Rule 3: Keep your Expectations Regarding Price Reasonable. Despite the state of the economy, banks are still not just giving homes away. For a bank to make a deal with you, it has to make good business sense. Banks generally won't give a home away at any price just to be rid of it …at least not yet. You can get a good deal, but it may not be as good as you perceive. Trying to get a $700,000 for $300,000 is probably not going to happen, even in this market. But to walk into a home with $25,000 to $50,000 (or sometimes more) in equity is pretty good by most standards. Many people who bought brand new construction last year are already in upside down mortgages. Ask them if they’d like that $50K in equity, and I’d bet they’d take it in a New York minute.

Rule 4: Ask for as Little Closing Help As Possible. While some banks may offer some closing help, acceptance of your offer will usually go a whole lot smoother on a short sale if you have financing that requires minimal seller concessions. The more money you can take from your own financial accounts for your down payment and settlement costs, the more likely the bank is to accept your offer. However, if you require closing and down payment assistance, it may be wise to add the necessary amount on top of the sales price. Have your Realtor conduct a market analysis to ensure your offer will bear the higher price. Also, some banks will not permit more than 3 to 6 percent in closing assistance, however, so have your Realtor check with the listing agent to ensure there are no limits on closing help before submitting an offer. That will save you time and unnecessary anxiety.
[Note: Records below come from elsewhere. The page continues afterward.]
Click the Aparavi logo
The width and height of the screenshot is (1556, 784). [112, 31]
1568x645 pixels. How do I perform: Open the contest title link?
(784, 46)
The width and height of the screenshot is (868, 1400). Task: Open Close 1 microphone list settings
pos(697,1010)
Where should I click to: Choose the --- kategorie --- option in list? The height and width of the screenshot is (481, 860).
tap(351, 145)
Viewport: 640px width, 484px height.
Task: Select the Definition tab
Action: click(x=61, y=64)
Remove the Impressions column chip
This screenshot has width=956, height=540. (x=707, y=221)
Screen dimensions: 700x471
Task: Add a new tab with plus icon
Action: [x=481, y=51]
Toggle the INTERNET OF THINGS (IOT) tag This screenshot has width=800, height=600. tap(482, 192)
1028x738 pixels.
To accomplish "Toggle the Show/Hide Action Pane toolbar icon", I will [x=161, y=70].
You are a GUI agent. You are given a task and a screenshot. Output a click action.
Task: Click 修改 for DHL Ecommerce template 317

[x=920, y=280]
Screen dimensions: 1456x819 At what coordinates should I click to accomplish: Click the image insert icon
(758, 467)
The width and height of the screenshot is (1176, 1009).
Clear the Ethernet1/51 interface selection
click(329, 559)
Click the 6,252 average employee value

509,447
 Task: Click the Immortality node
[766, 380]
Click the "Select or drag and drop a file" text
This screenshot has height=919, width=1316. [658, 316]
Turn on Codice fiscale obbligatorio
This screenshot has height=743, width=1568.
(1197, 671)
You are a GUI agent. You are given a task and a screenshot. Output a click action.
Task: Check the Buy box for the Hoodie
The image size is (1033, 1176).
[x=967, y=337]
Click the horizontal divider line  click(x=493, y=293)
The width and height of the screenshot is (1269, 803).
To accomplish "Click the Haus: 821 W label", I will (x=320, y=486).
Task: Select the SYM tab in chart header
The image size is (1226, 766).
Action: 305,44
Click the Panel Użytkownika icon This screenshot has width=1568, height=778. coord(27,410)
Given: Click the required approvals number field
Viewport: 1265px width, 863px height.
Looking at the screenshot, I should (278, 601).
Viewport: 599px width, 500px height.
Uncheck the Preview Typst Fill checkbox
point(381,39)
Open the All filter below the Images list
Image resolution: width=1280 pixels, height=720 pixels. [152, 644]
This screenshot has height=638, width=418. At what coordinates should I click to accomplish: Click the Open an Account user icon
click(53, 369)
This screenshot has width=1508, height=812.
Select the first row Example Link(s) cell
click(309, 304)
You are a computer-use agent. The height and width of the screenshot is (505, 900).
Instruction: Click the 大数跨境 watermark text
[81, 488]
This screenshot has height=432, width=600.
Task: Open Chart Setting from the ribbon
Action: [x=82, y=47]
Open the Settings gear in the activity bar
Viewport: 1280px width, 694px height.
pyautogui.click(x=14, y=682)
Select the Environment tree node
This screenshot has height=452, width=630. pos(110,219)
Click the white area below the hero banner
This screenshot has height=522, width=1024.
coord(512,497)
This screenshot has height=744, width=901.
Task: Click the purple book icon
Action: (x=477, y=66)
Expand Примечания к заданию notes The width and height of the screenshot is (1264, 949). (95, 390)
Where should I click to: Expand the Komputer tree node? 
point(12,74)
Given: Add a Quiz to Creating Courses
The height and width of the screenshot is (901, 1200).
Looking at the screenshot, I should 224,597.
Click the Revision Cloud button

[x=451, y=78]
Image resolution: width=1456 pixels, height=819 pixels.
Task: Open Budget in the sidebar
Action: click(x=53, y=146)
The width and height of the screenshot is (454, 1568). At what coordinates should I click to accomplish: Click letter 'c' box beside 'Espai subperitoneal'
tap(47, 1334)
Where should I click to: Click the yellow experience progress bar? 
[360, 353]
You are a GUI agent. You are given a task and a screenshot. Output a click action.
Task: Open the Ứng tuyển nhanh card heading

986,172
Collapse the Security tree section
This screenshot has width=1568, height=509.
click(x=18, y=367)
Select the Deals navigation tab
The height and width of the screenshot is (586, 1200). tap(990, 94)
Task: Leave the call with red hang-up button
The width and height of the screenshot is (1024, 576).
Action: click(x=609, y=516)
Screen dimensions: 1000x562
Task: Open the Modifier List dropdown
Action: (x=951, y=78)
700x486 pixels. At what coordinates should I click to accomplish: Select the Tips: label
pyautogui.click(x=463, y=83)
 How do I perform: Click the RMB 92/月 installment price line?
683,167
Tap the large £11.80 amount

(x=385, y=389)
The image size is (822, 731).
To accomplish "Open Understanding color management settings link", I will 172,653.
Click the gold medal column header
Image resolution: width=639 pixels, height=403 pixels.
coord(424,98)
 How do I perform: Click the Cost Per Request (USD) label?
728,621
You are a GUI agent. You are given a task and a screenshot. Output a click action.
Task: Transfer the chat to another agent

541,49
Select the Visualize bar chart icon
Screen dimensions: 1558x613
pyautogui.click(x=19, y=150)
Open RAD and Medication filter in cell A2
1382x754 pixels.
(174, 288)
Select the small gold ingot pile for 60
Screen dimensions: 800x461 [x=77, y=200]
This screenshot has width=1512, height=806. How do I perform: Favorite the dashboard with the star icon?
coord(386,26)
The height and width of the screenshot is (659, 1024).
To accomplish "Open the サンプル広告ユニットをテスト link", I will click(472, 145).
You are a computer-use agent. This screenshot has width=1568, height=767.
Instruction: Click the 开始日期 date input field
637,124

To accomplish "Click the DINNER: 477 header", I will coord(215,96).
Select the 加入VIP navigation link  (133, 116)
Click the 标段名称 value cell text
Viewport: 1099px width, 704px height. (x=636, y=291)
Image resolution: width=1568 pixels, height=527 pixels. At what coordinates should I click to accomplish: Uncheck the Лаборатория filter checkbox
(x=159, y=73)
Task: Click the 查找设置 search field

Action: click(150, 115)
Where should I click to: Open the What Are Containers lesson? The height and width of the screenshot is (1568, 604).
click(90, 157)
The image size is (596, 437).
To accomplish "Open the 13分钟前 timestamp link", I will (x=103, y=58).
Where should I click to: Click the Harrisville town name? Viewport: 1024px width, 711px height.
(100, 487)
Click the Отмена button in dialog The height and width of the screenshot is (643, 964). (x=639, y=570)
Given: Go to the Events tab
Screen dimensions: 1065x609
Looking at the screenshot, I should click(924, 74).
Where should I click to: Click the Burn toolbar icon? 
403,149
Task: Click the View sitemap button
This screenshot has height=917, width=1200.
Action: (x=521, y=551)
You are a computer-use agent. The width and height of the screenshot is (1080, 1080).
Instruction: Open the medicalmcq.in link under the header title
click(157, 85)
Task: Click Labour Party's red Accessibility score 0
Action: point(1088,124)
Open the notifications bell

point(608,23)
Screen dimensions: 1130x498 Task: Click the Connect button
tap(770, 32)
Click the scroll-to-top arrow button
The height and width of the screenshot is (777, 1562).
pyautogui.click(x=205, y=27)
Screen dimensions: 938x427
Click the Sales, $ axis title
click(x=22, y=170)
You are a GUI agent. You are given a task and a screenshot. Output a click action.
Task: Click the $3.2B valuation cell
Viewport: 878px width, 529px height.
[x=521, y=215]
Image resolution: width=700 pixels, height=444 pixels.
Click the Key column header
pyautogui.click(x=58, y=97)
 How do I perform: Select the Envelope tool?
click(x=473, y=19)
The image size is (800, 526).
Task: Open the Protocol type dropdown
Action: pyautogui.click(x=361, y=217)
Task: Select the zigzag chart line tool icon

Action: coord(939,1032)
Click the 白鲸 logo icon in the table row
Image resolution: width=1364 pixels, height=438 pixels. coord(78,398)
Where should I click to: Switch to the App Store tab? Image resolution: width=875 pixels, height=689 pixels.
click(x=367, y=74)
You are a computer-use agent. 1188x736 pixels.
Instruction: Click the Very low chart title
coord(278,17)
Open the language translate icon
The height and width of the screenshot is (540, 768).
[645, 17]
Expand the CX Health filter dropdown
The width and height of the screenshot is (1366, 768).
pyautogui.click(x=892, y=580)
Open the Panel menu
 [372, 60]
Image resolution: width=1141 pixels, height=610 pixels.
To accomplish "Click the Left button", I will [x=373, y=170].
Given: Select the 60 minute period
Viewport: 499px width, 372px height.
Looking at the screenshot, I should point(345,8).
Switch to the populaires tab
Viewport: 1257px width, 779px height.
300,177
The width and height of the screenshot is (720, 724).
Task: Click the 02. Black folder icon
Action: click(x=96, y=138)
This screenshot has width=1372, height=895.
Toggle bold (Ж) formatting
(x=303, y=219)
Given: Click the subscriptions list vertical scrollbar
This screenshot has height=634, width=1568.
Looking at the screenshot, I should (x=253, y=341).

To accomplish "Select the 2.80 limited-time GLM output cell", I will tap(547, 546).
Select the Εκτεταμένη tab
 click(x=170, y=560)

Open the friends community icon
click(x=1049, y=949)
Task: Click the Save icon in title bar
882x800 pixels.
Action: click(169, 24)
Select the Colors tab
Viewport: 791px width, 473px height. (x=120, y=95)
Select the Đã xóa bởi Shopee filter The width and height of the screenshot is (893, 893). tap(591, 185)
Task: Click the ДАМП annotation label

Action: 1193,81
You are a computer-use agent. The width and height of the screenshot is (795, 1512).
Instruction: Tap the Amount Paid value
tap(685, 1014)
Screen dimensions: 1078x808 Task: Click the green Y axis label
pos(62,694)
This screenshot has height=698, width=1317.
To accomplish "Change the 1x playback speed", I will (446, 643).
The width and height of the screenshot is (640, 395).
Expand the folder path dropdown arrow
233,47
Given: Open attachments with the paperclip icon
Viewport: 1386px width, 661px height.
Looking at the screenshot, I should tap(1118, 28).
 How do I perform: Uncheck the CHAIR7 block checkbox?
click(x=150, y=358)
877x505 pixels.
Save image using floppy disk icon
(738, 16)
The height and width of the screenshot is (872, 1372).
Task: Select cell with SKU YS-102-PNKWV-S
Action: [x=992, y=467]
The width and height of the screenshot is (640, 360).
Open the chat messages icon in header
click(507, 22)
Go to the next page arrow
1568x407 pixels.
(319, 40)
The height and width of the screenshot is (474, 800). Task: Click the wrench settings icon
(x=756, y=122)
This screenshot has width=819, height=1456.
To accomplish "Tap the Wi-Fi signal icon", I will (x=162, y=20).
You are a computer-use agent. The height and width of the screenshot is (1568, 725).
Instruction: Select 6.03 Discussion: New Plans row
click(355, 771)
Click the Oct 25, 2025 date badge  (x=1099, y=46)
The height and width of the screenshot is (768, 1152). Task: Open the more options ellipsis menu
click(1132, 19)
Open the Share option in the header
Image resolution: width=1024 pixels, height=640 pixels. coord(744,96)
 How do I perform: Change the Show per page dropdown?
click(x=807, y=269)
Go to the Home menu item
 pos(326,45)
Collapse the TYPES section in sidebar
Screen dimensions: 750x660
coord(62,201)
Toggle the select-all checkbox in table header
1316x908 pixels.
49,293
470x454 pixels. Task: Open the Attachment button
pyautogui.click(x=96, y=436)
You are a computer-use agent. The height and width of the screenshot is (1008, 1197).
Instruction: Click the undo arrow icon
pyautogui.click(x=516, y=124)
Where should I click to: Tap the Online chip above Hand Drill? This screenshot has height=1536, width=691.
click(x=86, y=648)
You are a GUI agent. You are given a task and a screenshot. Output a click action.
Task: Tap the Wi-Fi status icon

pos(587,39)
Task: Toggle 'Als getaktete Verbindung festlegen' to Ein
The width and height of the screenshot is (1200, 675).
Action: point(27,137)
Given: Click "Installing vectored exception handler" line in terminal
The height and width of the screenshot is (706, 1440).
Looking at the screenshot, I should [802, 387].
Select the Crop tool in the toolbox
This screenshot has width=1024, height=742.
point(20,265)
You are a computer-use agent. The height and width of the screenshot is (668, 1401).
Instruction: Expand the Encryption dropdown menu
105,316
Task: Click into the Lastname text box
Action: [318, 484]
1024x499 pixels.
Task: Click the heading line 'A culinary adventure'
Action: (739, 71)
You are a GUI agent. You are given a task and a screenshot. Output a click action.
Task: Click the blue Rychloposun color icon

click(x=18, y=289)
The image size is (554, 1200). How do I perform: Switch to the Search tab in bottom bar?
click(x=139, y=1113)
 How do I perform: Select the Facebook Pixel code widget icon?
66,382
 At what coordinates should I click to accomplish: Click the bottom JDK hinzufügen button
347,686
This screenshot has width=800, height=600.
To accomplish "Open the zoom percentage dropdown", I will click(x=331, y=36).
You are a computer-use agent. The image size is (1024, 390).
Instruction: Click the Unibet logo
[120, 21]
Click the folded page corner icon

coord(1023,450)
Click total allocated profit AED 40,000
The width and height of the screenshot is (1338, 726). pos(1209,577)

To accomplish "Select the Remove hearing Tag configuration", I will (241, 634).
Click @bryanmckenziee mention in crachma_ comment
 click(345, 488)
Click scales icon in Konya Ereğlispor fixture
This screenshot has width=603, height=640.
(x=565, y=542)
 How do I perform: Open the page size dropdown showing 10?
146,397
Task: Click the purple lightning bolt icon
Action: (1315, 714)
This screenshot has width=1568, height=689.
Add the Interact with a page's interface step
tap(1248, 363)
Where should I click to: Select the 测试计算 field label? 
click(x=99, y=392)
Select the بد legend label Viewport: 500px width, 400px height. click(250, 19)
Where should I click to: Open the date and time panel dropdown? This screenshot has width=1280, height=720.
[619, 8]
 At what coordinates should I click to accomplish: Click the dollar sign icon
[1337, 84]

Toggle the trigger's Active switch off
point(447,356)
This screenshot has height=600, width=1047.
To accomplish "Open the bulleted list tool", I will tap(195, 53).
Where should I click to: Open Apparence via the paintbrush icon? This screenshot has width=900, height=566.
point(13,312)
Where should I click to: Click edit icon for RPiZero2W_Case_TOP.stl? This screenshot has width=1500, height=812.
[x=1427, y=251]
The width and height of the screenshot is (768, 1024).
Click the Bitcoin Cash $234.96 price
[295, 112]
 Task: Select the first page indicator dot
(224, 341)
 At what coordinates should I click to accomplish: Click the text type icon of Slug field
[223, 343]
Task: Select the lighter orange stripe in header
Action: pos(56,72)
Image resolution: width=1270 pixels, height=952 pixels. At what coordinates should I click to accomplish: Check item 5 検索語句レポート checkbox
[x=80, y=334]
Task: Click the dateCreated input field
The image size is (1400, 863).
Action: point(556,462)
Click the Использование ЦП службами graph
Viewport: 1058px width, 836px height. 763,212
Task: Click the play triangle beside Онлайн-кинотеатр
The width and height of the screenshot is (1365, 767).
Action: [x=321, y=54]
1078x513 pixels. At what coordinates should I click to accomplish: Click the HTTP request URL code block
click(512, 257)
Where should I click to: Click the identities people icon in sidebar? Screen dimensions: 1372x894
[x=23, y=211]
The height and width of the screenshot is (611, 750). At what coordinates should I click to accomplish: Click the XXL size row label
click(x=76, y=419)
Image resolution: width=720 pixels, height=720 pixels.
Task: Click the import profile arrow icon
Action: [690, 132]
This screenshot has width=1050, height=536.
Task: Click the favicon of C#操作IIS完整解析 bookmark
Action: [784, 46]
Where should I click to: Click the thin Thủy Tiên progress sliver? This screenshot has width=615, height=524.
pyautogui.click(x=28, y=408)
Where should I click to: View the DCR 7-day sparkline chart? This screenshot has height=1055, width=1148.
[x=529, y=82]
Rule 5: Minimize the Contingencies in Your Contract Offer. From the bank’s perspective, the best offer will probably be the one at or above asking price with no financial, inspection, or home sale contingencies. Lots of contingencies means it will take more time to consider. If you have to sell a home or you want to do a home inspection, these requests will usually send your offer lower down the totem pole, particularly if there are multiple offers. So keep them to a minimum.

Rule 6: Give the Bank a Deadline and Keep Shopping until You Get a Response. This is particularly for people who are in a time crunch. Getting a response from a bank can be the beginning of one long beauracratic nightmare--and you can only submit one offer on one property at a time. This is a buyer's market, and there are too many properties out there to tie up your time. If they don't get a response back to you within a reasonable time period, then you should withdraw your offer and go to the next.

Rule 7: Ignore Rule 5 When it Comes to Home Inspections. You should always reserve the right to have a home inspection on the property - even if for informational purposes only. I usually write contracts for my clients in such a way that they will accept the property as-is but only after an acceptable home inspection. If the home inspection is not satisfactory, they can still walk away.